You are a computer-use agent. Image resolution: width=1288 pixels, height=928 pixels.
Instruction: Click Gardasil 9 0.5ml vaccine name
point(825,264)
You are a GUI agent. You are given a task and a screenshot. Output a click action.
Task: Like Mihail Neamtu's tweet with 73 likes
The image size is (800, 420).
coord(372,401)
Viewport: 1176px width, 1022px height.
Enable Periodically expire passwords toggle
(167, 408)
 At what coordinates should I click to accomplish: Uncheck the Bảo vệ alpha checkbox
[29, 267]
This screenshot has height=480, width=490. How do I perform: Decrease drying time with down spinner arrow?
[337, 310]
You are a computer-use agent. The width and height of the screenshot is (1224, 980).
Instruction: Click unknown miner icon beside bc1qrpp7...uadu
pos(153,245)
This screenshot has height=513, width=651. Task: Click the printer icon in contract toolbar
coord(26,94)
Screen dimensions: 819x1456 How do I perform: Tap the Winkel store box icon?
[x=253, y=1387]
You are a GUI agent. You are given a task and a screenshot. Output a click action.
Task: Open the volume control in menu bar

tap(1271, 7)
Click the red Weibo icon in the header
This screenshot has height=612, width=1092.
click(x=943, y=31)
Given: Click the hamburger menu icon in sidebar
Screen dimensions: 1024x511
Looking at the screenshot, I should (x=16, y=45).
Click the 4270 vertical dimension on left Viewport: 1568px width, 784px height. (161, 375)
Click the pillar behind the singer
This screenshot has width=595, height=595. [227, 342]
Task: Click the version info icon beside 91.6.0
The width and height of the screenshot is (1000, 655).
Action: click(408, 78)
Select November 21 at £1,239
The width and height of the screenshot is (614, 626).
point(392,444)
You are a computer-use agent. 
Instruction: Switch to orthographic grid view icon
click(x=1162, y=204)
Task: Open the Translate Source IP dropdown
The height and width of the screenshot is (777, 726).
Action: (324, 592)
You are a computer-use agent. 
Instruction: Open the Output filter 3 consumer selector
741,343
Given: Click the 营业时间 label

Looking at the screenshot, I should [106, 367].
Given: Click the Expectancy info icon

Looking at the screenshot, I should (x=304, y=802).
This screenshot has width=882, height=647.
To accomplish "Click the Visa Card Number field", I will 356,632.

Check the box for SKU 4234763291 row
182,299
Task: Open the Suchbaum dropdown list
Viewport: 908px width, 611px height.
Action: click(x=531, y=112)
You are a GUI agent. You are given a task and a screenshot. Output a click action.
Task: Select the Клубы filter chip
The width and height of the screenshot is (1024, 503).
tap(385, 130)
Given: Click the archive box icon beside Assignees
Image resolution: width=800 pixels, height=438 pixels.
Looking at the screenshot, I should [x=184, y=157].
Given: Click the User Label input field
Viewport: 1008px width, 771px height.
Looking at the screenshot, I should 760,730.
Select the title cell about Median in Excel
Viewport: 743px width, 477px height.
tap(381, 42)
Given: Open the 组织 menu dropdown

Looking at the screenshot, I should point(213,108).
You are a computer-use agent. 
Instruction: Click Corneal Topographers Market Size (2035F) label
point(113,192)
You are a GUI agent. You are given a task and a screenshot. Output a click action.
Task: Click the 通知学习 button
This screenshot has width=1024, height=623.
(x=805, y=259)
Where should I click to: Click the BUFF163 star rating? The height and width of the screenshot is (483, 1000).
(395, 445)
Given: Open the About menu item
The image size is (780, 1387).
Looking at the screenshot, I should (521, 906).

===============

• _What this task involves_:
Copy out each line of the data where the string "field" appears.

• _Answer space_:
To accomplish "Click the Visa Card Number field", I will 356,632.
Given: Click the User Label input field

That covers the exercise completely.